Мало-помалу разговор пошел оживленнее. Вячеслав почувствовал себя увереннее и перестал говорить, как кучер, ухаживающий за кухаркой. Леля тоже перестала стесняться его; прощаясь, улыбнулась приветливо.
Через несколько дней были именины Нины, которые праздновались очень скромно в кругу семьи. Когда все уже сидели за ужином и Нина включила электрический чайник, неожиданно произошло короткое замыкание. Олег вышел в кухню, чтобы переменить пробки, и увидел там Вячеслава, который сказал ему:
— Давайте-ка сюда Елену Львовну, Казаринов. Я покажу ей, как пробки переменять. Она перед ними в тупик встает.
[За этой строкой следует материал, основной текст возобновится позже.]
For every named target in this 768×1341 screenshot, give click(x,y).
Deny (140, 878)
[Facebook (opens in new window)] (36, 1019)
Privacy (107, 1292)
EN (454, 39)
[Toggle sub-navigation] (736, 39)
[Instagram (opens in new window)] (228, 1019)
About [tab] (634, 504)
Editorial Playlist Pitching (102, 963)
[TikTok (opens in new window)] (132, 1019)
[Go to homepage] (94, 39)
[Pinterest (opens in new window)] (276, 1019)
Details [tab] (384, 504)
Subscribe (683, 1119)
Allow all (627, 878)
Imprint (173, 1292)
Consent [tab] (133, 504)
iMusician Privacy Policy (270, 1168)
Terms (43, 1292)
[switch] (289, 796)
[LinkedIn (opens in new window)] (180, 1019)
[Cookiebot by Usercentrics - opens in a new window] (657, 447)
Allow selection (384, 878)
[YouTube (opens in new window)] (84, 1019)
И при колеблющемся свете сальной свечи Олег разглядел сконфуженную улыбку юноши. Он вызвал из-за стола Лелю и предоставил Вячеславу принести ей табурет и взгромоздиться с ней рядом.
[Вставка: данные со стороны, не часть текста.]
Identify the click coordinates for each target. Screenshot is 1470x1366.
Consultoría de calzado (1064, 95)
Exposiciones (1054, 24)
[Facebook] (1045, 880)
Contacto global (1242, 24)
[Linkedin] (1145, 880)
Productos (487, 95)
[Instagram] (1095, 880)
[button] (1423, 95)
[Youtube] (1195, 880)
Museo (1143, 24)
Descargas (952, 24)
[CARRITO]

— А ну, влезайте-ка, товарищ рентгенотехник, мы вам сейчас будем квалификацию повышать.
Олег заметил, что он был первый раз в галстуке, завязанном безобразно.
Коноплянников продолжал ухаживать за Лелей. Она к этому времени уже перестала общаться с элегантно-пышными кутилами из армяно-еврейской мафии — сей деловой «свет», швыряющий в ресторанах направо-налево советские деньги, попал в сферу внимания карательных органов; напуганные несколькими арестами, нувориши спрятали в норах свои веселые мордочки. К тому же и Ревекка, и ее друзья с их пошловатыми ужимками уже перестали забавлять Лелю.
Наконец наступил день, когда Вячеслав решился на объяснение.
— Вот что я хотел вам сказать, Леля, в прошлый раз еще думал сказать, да прособирался… не так оно просто! Но, потому как я не трус и прятаться не привык, лучше скажу теперь все: ни одна девушка мне еще никогда так не нравилась. Вы у меня все сердце обеими руками взяли. Я ведь отлично вижу, что мы с вами разного круга, знаю, что во мне этого вашего дворянского воспитания нет. А только вы не думайте, что это самое что ни на есть важное — теперь с одними дворянскими ухватками далеко не уйдешь. Вот я смотрю, вы — как челночок, с цепи сорвавшийся: несет вас куда попало, того и гляди прибьет к чужому берегу. А я человек с установкой, меня не сбить, я иду с жизнью в ногу, у меня хватка есть, а это теперь всего нужнее. Коли бы мы с вами столковались теперь жить вместе, так равно, как вы мне, так и я вам во многом бы пригодился. Уж как бы я вас берег и любил, мою кукушечку ненаглядную! Никому бы не дал в обиду, а тем временем и сам бы у вас кое-чему понаучился. И так бы складно у нас все было! Мы вон с Олегом Андреевичем почти приятелями сделались. Нина Александровна тоже со мной хороша. Я так думаю, что никто из ваших сродственников особенно и против-то не был, кроме, может, вашей мамаши да старой генеральши в черной вуали… Ну, да ведь не им жить, а вам. Со мной вы сможете быть счастливой. Очень я вас полюбил и всеми бы силами во всем для вас старался! Мне верить можно.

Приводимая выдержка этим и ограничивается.